Constance was a young woman from a privileged background but she felt stifled by the constraints placed against her. She longs to do her bit for the war but is prevented from doing so by her parents. So in some small way by sheltering and protecting Matthew she believes she is alleviating some of her guilt at not being allowed out into the wider world instead of hiding behind the walls of Invermoray House. Up until now she had been threading water, with no sense of herself but upon rescuing Matthew she finds purpose and feels renewed. The friendship that develops between the pair was slow and steady and you can tell that there is more to come when it comes to matters of the heart. But is Constance just rushing into things for want of some excitement or is this her true calling in life. She put herself in great danger and made plenty of sacrifices but would it ultimately led to danger, loss and disappointment? At times I thought she lost sense of the bigger picture and wasn't truly thinking fully of the consequences of her actions. If Matthew was discovered and Constance's part in it all surely the fallout would be catastrophic.
I loved the element of a character in the present uncovering secrets and mysteries from the past but I felt at times there needed to be more of this. I thought Kate didn't investigate enough as to the background of the family living at Invermoray and why someone seemed to have been written out of said family. Yes she started asking questions but I never felt a really urge from here to dig that little bit deeper to discover just what had happened and why. Towards the end she did get a little spurt under her to seek out old newspapers and to do some online research but I would have loved if this had been constant throughout the book. It just felt that it happened a little bit too late and therefore made the ending slightly rushed. Perhaps another chapter or two focusing on the historical element would have allowed for some more exploration as to what happened to certain characters and why. It read as if too much was being fitted into it in order to answer all the questions and angles that had arisen throughout the course of the story.
All that said this was another very good read from Lorna Cook and I did enjoy the story.
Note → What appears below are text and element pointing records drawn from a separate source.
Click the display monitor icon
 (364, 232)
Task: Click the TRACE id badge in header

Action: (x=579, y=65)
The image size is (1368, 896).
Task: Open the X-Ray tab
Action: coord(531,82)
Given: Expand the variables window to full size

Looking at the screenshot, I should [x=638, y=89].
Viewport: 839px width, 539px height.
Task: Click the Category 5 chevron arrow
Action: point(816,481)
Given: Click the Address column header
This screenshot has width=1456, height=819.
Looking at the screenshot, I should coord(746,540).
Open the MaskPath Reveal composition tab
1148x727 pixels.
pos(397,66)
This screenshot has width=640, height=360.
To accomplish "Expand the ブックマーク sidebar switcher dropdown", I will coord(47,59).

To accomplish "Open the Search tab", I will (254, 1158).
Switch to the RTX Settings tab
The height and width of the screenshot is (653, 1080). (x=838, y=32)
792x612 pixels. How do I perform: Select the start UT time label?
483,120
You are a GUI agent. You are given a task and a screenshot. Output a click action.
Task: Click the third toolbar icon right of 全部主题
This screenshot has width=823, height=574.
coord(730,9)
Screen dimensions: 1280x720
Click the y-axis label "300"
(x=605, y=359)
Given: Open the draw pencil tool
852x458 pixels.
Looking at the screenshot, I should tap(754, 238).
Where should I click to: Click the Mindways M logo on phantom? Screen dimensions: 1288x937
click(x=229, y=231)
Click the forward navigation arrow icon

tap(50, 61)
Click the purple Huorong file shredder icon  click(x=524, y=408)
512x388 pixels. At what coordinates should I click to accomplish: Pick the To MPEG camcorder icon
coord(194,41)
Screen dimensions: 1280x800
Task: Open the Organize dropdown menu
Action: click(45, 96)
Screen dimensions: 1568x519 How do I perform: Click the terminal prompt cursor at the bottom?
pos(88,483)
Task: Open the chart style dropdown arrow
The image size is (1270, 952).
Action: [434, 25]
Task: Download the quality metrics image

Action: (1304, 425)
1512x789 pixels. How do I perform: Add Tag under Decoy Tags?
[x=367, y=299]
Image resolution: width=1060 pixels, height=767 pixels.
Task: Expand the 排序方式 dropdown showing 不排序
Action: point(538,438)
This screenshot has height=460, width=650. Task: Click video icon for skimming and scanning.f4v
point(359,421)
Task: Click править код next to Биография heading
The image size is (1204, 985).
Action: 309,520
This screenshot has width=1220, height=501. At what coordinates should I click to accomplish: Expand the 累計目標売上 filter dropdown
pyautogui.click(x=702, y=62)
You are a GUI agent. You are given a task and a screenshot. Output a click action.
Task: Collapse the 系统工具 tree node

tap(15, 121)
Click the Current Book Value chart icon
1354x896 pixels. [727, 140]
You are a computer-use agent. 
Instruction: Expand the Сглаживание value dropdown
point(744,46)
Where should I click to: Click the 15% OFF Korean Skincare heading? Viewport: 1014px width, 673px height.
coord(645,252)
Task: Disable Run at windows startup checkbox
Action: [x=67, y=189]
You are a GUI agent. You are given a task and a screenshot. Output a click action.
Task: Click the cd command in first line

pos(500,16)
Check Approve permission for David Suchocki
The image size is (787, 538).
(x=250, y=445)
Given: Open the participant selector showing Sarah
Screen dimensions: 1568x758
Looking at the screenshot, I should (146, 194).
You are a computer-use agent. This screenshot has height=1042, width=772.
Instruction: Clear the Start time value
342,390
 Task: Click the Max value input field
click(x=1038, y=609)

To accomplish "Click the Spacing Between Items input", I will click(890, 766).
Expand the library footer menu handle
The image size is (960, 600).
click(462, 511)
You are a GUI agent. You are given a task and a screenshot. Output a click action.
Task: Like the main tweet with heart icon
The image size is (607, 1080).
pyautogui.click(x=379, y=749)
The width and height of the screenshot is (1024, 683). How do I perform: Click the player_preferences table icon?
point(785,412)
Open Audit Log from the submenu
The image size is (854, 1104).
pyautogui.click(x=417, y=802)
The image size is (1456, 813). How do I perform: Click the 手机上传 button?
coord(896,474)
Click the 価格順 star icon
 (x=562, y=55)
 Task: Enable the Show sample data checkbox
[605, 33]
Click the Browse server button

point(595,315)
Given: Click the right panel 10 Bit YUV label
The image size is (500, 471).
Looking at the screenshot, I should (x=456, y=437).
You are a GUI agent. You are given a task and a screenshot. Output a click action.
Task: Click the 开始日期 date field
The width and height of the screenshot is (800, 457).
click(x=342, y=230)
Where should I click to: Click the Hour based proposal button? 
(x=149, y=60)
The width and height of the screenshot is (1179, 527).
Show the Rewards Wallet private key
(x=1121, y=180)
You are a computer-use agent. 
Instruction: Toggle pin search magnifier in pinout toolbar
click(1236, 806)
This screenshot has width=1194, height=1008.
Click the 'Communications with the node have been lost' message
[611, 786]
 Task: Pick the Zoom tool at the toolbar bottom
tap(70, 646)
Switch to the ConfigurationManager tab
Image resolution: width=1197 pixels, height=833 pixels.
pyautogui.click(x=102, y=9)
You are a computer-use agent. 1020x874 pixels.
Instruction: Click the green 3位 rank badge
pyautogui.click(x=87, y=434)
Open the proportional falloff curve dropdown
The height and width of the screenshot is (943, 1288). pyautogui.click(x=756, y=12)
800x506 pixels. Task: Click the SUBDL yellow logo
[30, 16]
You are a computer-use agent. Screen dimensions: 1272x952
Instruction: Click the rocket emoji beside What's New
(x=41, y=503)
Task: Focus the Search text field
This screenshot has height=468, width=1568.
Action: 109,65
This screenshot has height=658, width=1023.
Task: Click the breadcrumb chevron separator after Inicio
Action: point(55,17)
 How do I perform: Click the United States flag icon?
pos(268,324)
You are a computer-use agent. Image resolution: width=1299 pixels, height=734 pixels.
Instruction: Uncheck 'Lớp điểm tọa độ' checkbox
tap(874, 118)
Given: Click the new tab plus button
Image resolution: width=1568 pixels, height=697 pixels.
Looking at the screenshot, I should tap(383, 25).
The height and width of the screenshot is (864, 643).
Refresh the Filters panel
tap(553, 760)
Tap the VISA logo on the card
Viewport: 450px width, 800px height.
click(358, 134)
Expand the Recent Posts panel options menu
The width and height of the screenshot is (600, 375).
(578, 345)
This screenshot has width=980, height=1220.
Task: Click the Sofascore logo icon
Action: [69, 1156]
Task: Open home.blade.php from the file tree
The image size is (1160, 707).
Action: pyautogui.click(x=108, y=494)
I mean that twist in the last few chapters I literally stopped and said oh my God. How could I not have seen that coming? As truly everything you had thought up until that point was turned on its head. Instantly I had changed my opinion of certain characters that perhaps I had put faith and trust in as we got to know them over the course of the story. I know it was wrong to do that but that was my gut reaction and I think many other readers will feel the same. The reason for such a twist was very well explained and justified but it did make me really feel for the main characters as these revelations led to consequences that I couldn't have foreseen occurring.
The last few chapters were startling and tense as a whole range of emotions came rushing to the surface and the fallout for all involved led to heartbreak, devastation, anger and trauma. The reader really runs the gauntlet with the characters and you desperately hope that some form of love, happiness and acceptance can be found in the most desperate of times. I hope Lorna Cook is hard at work on book number three because she has shown she is a fantastic author of historical fiction and deserves lots of success especially with this new book.